Another explosive testimony emerged in the ongoing trial of former Oki Trading Company Limited (OTCL) Managing Director, Honey Khatwani, on Thursday, who is accused of illegally siphoning Sh356 million ($2,786,174.40) from the firm.
Testifying before Milimani Senior Principal Magistrate Dolphina Alego, Sameer Kewal Ramani, who served as the company’s supplier manager at the time, described a workplace dominated by threats and coercion, where staff were instructed to divert company funds into personal accounts.
Ramani recounted how he was compelled to deposit client payments into Khatwani’s personal Eco Bank account and into his wife’s M-Pesa account.
“I knew it was wrong, but he was my senior and threatened me if I dared to report to other directors,” Ramani told the court, detailing how employees were coerced into following unlawful directives without question.
The witness explained that his role involved supplying electronic and domestic equipment to OTCL’s clients, but under Khatwani’s instructions, he had to misdirect payments.
He added that he received explicit instructions about where to deposit the funds: “the bank account of the accused person and the M-Pesa account belonging to his wife,” he said.

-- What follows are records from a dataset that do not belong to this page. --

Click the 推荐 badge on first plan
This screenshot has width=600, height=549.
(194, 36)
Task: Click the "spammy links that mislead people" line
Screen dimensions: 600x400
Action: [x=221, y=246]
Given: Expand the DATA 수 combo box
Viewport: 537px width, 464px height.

In a startling revelation, Ramani further testified that Khatwani manipulated the company workforce for his own gain.
Employees from OTCL were allegedly transferred to Galaxy Middle East Africa Limited, a company Khatwani had established, under the pretext that it was part of OTCL.
Ramani said the scheme allowed Khatwani to exploit staff labor for his new venture without compensation.

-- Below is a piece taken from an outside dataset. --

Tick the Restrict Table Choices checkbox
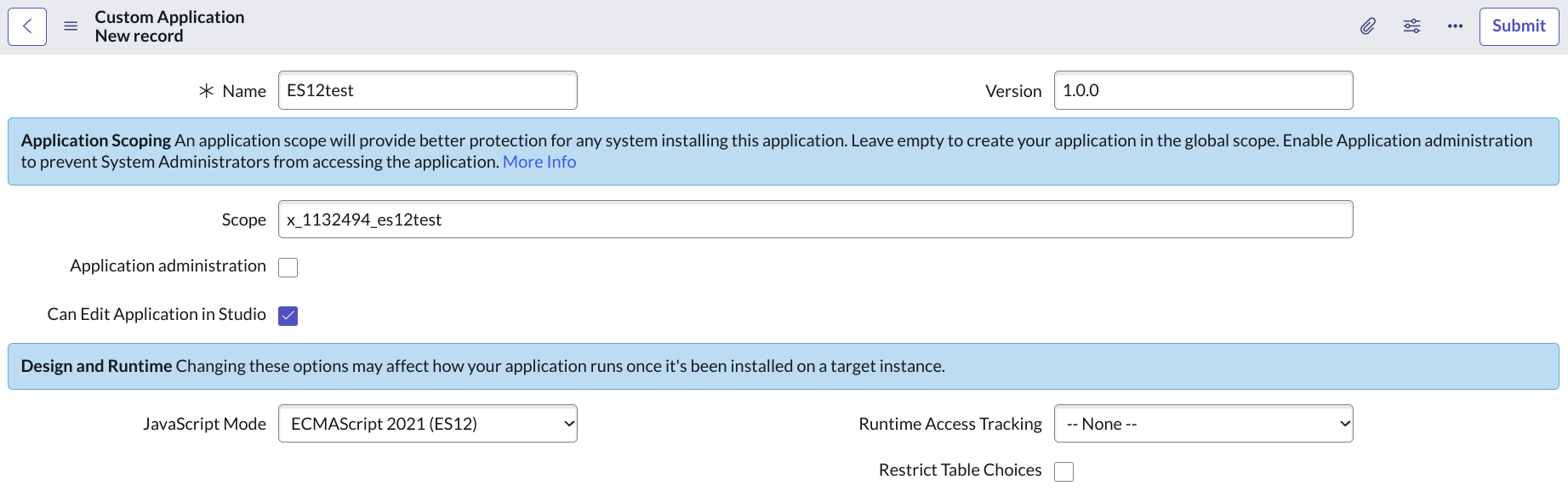 point(1063,471)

“It was a trick by Khatwani to use the workforce of OTCL employees to work in the newly established company, which was under his name, without paying them,” he stated.
During cross-examination, the defence sought to challenge Ramani on the lack of direct evidence showing he personally transferred funds to Khatwani.

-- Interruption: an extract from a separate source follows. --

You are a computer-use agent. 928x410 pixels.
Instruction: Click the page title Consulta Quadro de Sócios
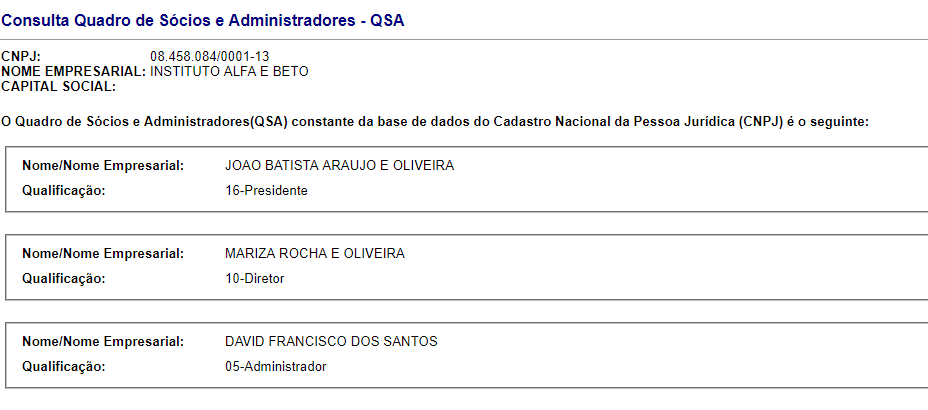pos(202,21)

The witness responded, “It is composed in the audit report before this court,” reinforcing that the financial trail had been documented.
The defence also applied for the temporary release of Khatwani’s passport, arguing that he needed to travel to Dubai for business between September 29 and October 16, 2025.
The court scheduled the matter for mention on September 29, 2025, to decide on the passport application.
The prosecution alleges that Khatwani misappropriated company funds between January 1, 2020, and June 30, 2024, at OTCL’s offices in Babadogo, Nairobi County. The charges claim the money, totaling approximately Sh356,711,174.40, was unlawfully taken while Khatwani served as a director.
The trial is set to continue on October 22 and 23, 2025, when further evidence from 11 more witnesses, including four police officers, civilians, and expert witnesses.